(Beginning of Provided records)

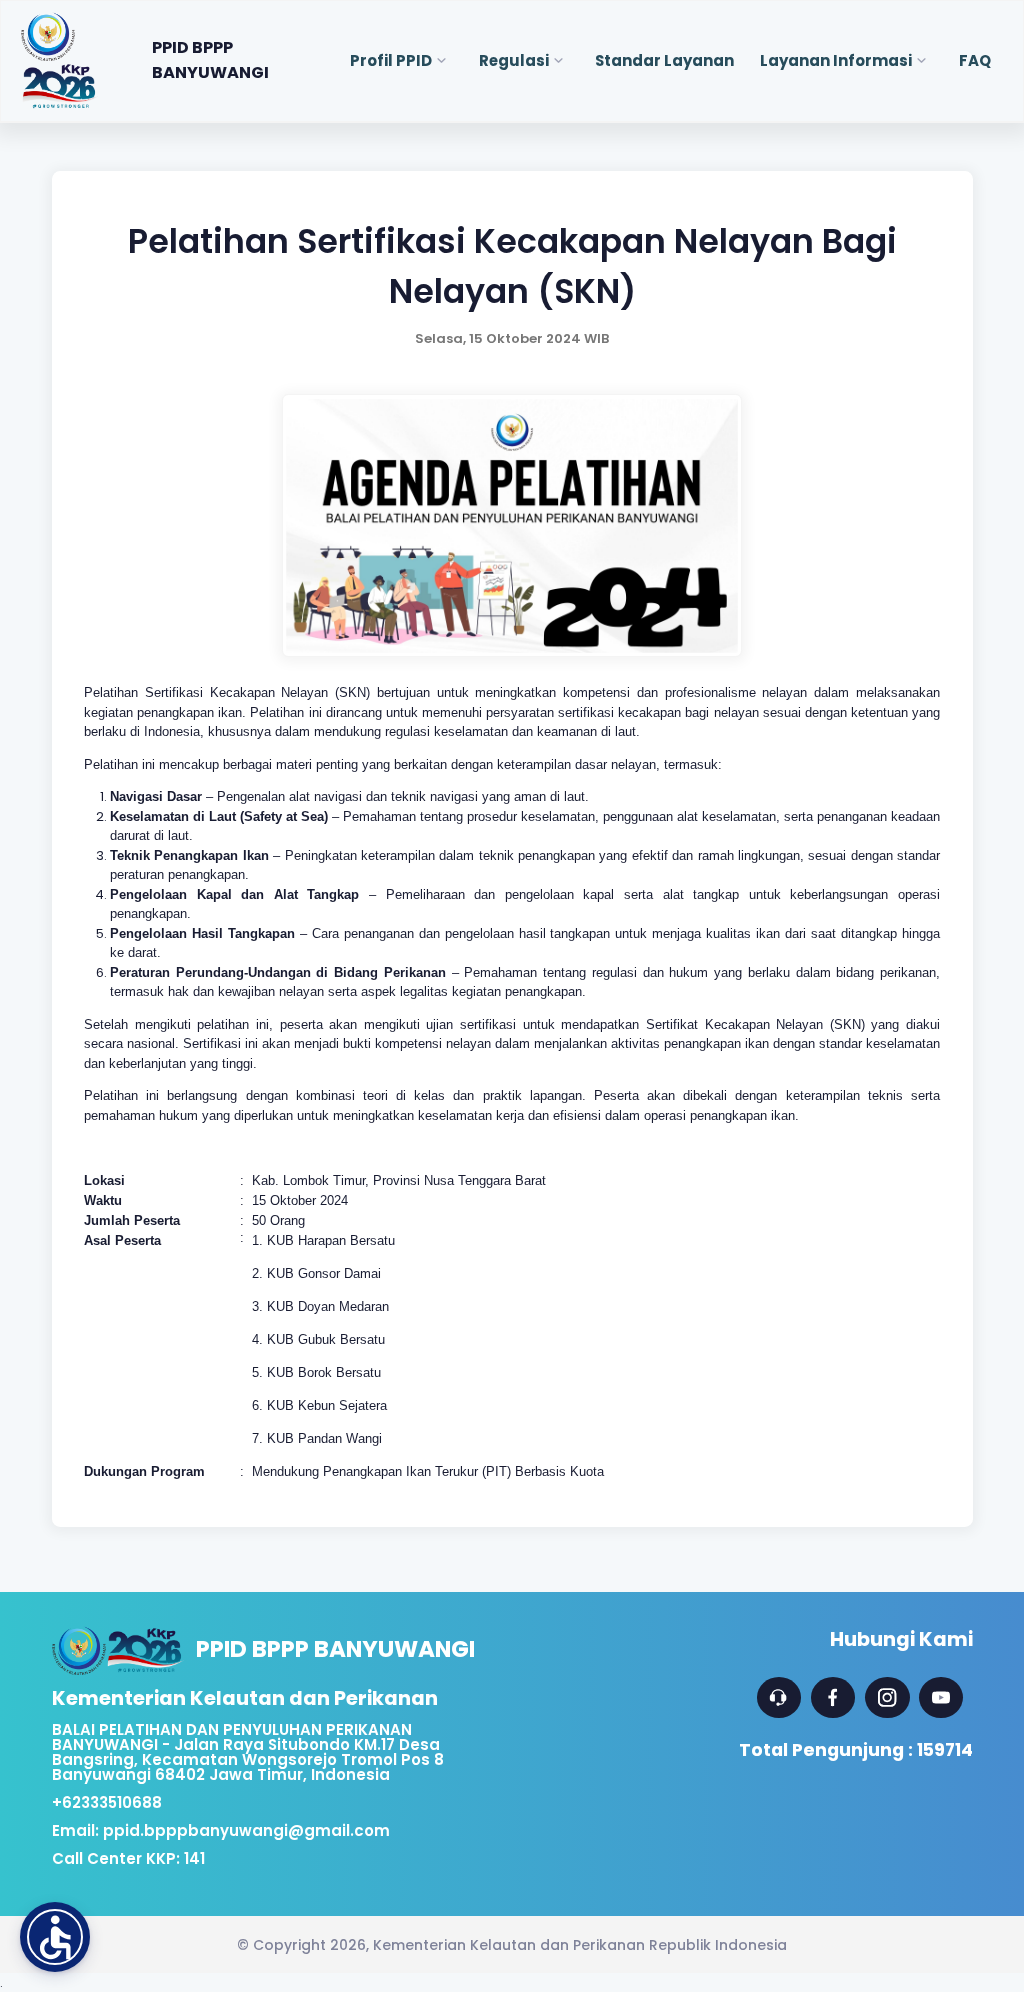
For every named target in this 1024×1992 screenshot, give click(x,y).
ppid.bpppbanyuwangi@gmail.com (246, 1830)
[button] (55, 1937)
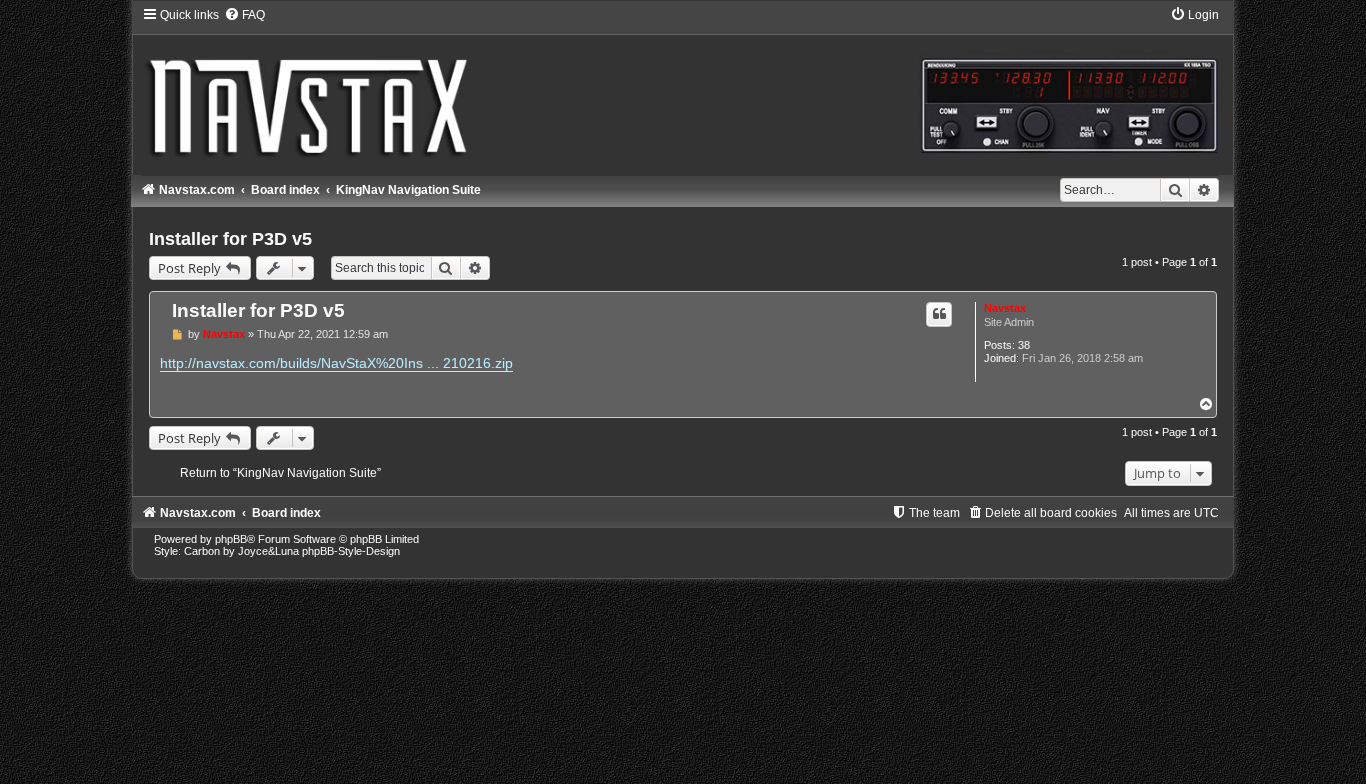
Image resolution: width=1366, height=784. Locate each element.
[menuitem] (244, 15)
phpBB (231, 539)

(End of Provided records)
(Beginning of Provided records)

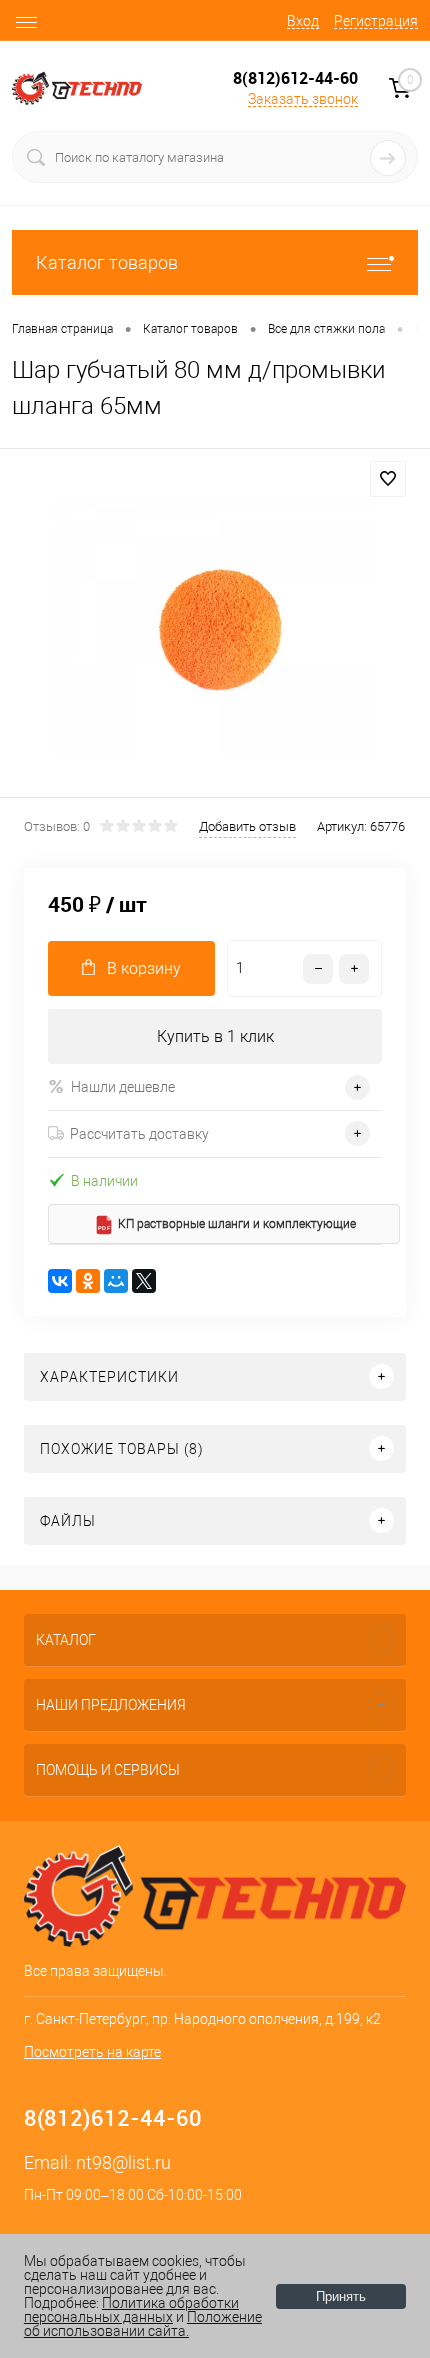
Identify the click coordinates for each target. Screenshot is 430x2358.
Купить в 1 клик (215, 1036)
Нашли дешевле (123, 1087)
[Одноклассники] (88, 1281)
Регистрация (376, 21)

(End of Provided records)
(Beginning of Provided records)

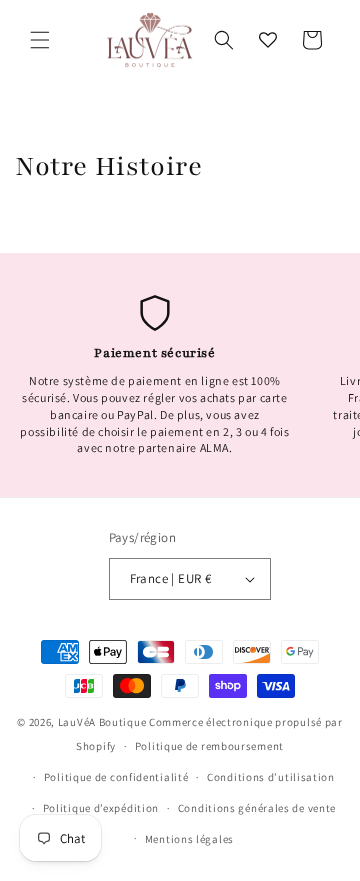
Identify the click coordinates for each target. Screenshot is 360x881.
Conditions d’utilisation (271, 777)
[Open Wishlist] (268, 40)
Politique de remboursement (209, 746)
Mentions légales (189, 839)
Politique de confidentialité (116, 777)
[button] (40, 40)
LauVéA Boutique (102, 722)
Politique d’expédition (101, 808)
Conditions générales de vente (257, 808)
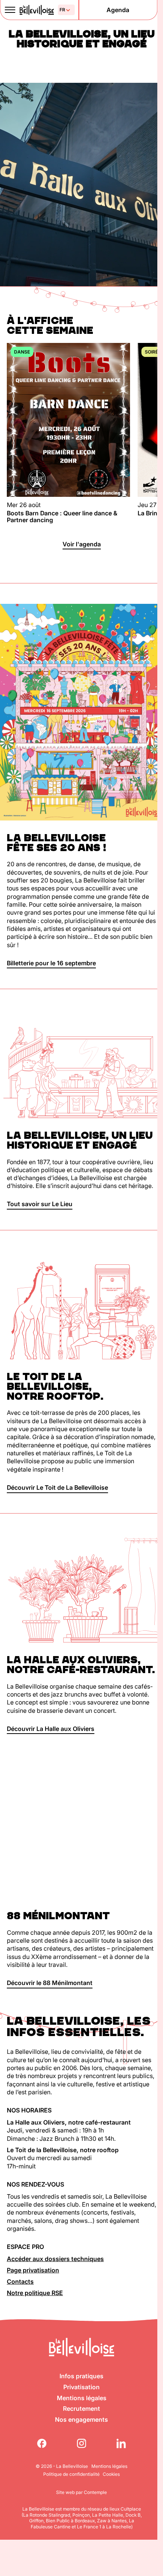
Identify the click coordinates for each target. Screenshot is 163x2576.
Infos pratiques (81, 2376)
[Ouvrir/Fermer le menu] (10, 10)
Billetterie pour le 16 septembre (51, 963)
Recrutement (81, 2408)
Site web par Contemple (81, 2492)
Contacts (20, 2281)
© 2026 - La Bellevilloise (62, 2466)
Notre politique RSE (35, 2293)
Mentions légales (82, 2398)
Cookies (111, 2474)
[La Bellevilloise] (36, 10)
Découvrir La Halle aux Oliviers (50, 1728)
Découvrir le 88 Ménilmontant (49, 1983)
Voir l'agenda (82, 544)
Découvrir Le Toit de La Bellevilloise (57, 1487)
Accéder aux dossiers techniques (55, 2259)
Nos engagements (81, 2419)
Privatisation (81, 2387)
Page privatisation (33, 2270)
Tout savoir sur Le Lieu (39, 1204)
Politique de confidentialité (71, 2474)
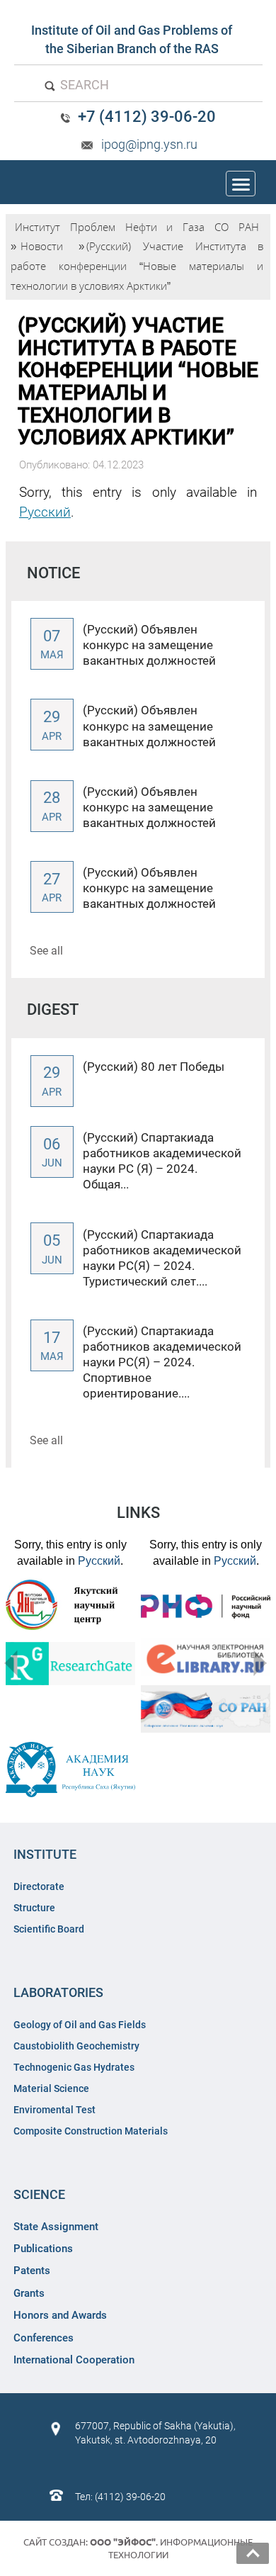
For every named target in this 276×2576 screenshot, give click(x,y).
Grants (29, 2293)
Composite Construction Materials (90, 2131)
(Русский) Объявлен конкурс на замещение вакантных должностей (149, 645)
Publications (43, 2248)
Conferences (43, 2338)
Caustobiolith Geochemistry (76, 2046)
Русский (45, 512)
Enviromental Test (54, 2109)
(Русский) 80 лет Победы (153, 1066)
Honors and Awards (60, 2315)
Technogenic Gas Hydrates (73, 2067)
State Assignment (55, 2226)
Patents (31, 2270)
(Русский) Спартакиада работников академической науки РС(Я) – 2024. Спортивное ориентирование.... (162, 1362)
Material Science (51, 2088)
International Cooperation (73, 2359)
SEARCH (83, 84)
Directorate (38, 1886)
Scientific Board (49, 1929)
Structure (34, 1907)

(End of Provided records)

Each line between the one holding "Politique de confidentialité (71, 2474)" and the one holding "Structure (34, 1907)", inclusive, should be copied exactly as it appears above, and pictures should be omitted.

Politique de confidentialité (71, 2474)
For every named target in this 276×2576 screenshot, give click(x,y).
Grants (29, 2293)
Composite Construction Materials (90, 2131)
(Русский) Объявлен конкурс на замещение вакантных должностей (149, 645)
Publications (43, 2248)
Conferences (43, 2338)
Caustobiolith Geochemistry (76, 2046)
Русский (45, 512)
Enviromental Test (54, 2109)
(Русский) 80 лет Победы (153, 1066)
Honors and Awards (60, 2315)
Technogenic Gas Hydrates (73, 2067)
State Assignment (55, 2226)
Patents (31, 2270)
(Русский) Спартакиада работников академической науки РС(Я) – 2024. Спортивное ориентирование.... (162, 1362)
Material Science (51, 2088)
International Cooperation (73, 2359)
SEARCH (83, 84)
Directorate (38, 1886)
Scientific Board (49, 1929)
Structure (34, 1907)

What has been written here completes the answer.